Como refere Tiago Caiado Milheiro [in Comentário Judiciário do Código de Processo Penal, Tomo IV, Almedina, anotação ao artigo 334º, § 15, pg.373] de tal normativo decorre que o julgamento na ausência do arguido tanto pode ter lugar por impulso do mesmo [“pode requerer], como na sequência de uma interpelação do Tribunal nesse sentido [“pode consentir”], posto é que se mostrem verificados os pressupostos aí previstos, o que se verifica no caso dos autos, considerando que o arguido, na data agendada para o julgamento, a realizar no Açores, se encontrava recluso num estabelecimento prisional no continente, não sendo transportado porque os guardas prisionais estavam de greve, não estando o serviço transporte assegurado pelos serviços mínimos.

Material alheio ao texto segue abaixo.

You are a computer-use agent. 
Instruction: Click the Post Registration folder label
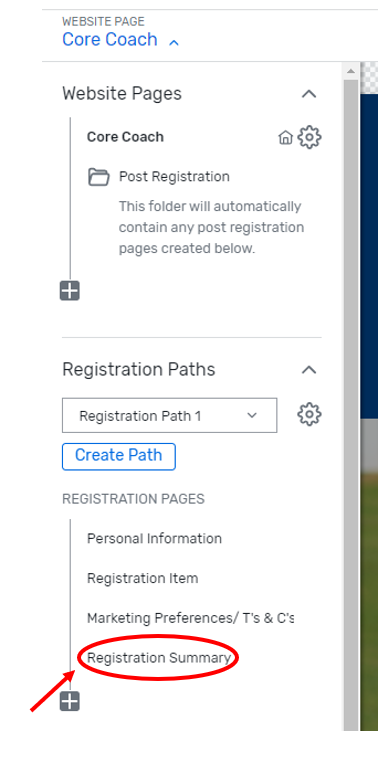tap(174, 176)
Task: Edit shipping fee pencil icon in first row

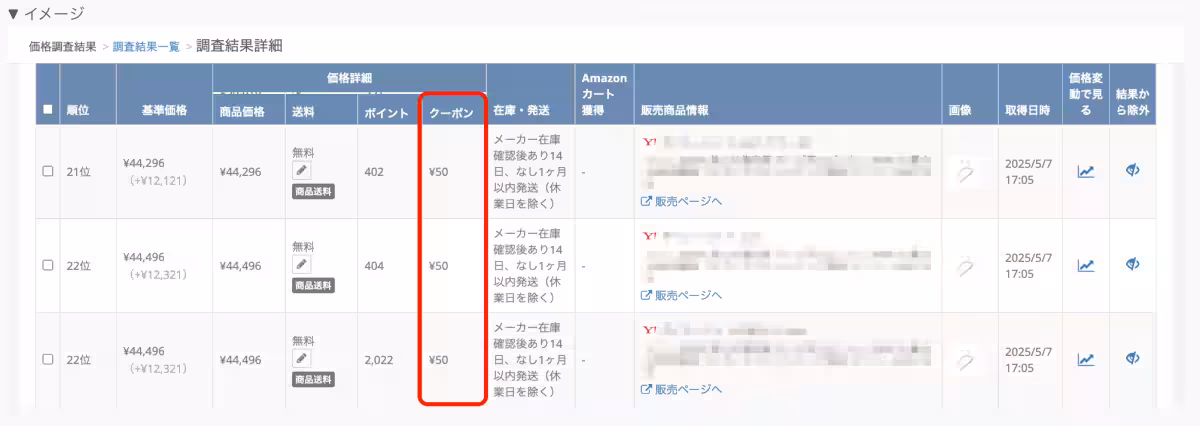Action: pos(302,171)
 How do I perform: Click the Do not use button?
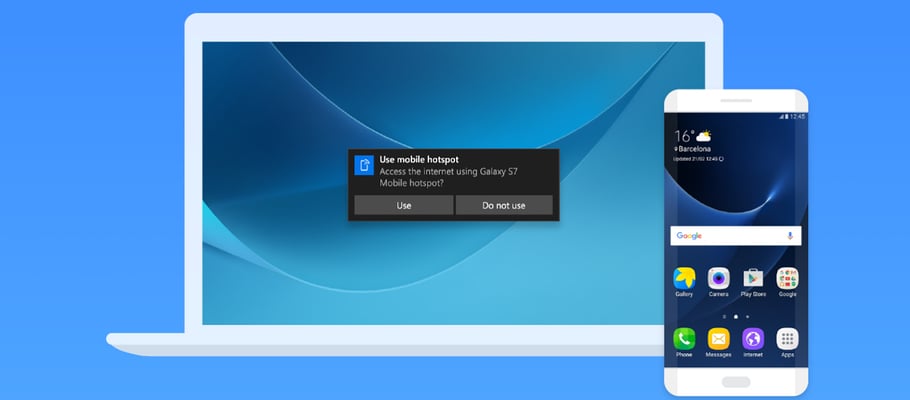(x=503, y=205)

Note-se que nesse segmento, cabem todas as ocorrência da vida real equivalentes e reveladoras de impossibilidade prática [Tiago Caiado Milheiro, in ob., cit., §19, p. 375].
A ausência de transporte, por efeito da greve, conduz a uma impossibilidade prática de o arguido estar presente no julgamento.

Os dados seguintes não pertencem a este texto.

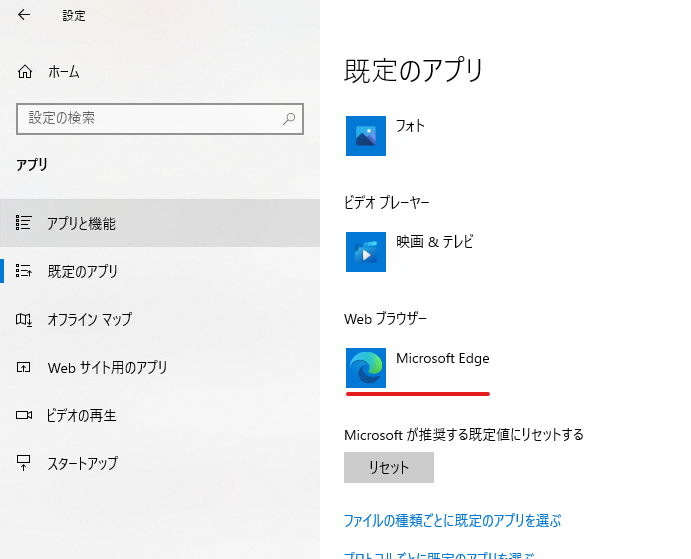The width and height of the screenshot is (691, 559).
Task: Click the ビデオの再生 camera icon
Action: pyautogui.click(x=25, y=415)
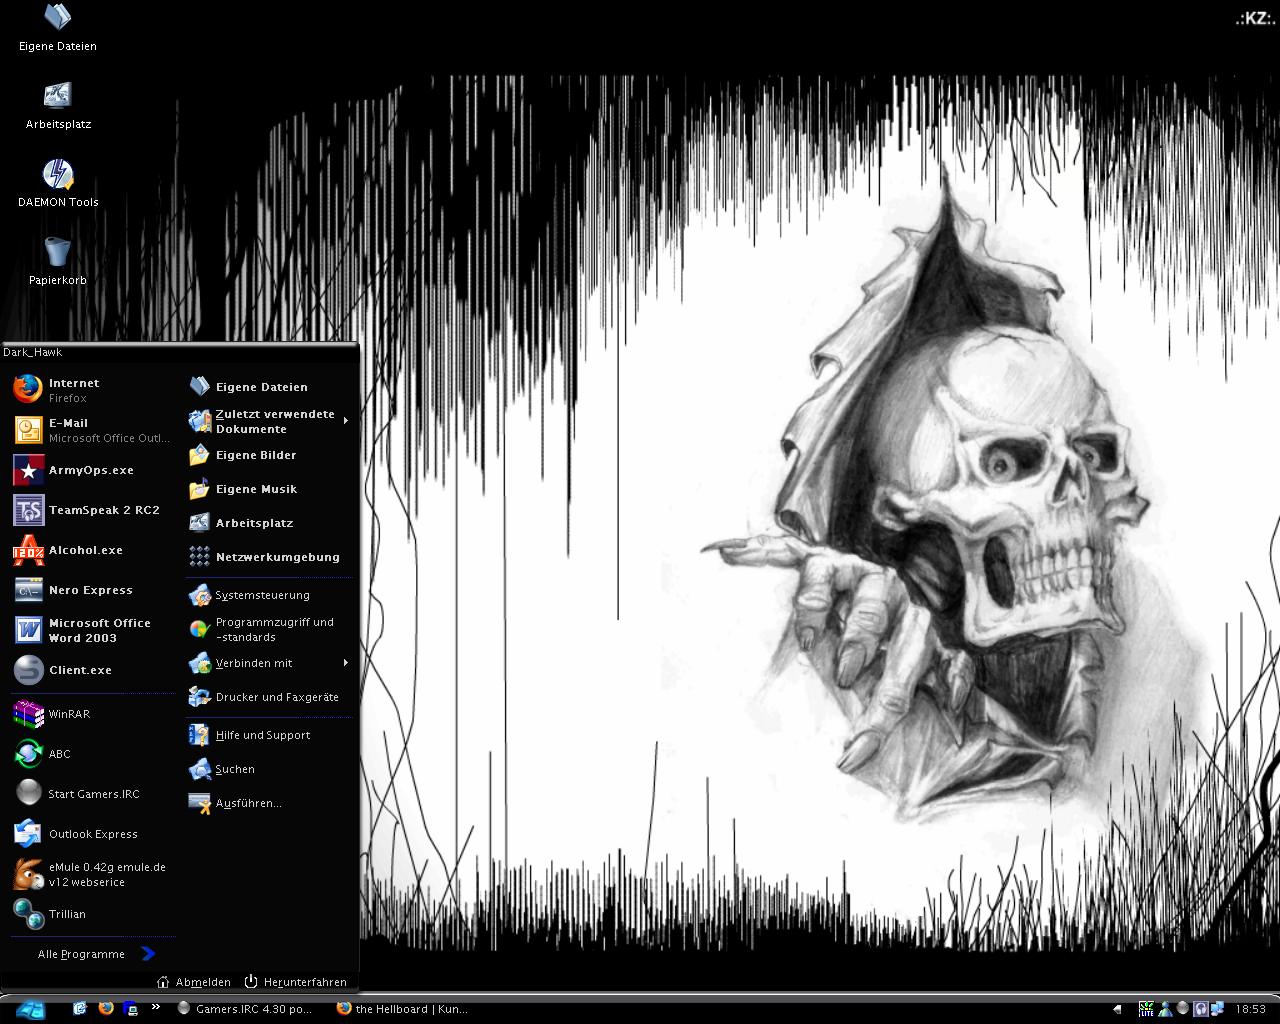Screen dimensions: 1280x1024
Task: Open WinRAR in the start menu
Action: tap(68, 714)
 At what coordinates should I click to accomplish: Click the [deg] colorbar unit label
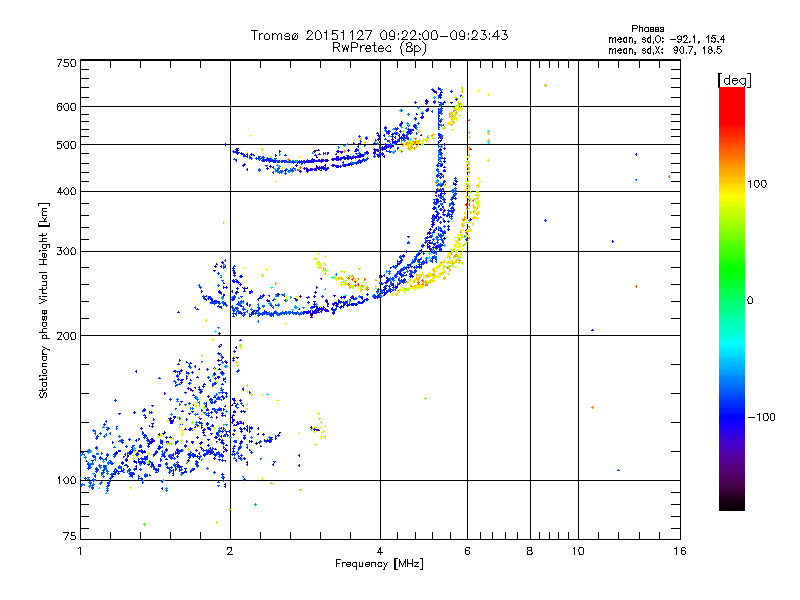coord(735,79)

Verificando tal impossibilidade, o tribunal interpelou o arguido no sentido de consentir em ser julgado na ausência, tendo aquele manifesta de forma válida [cf. supra] o consentimento para ser julgado na ausência.
Tendo o arguido validamente consentido que a audiência se realizasse na sua ausência, sujeita-se à disciplina processual penal regulada no n.º 4, do artigo 334º CPP, ou seja, é representado, para todos os efeitos possíveis, por defensor, o qual, esteve presente na audiência de julgamento e nada requereu até ao encerramento da mesma, sendo certo que, nessa data o poderia ter feito, invocando o disposto no n.º 3, do artigo 333º, do CPP.
Note-se que de acordo com a sistematização do Código de Processo Penal, a fase de julgamento (Livro VII) está dividida em três subfases autónomas: atos preliminares (Título I), audiência (Título II) e sentença (Título III).
Com o encerramento da discussão, cuja declaração se segue às últimas declarações do arguido [que no caso não tiveram lugar, porque o arguido consentiu em se julgado na ausência], termina a fase da audiência (artigo 361º), seguindo-se-lhe a fase da sentença (artigo 365º).
Assim sendo, o requerimento do defensor do arguido em momento posterior ao encerramento da audiência, como sucedeu no caso dos autos, é, tal como sustentado no despacho recorrido, extemporâneo e, como tal, a sua rejeição mostra-se acertada.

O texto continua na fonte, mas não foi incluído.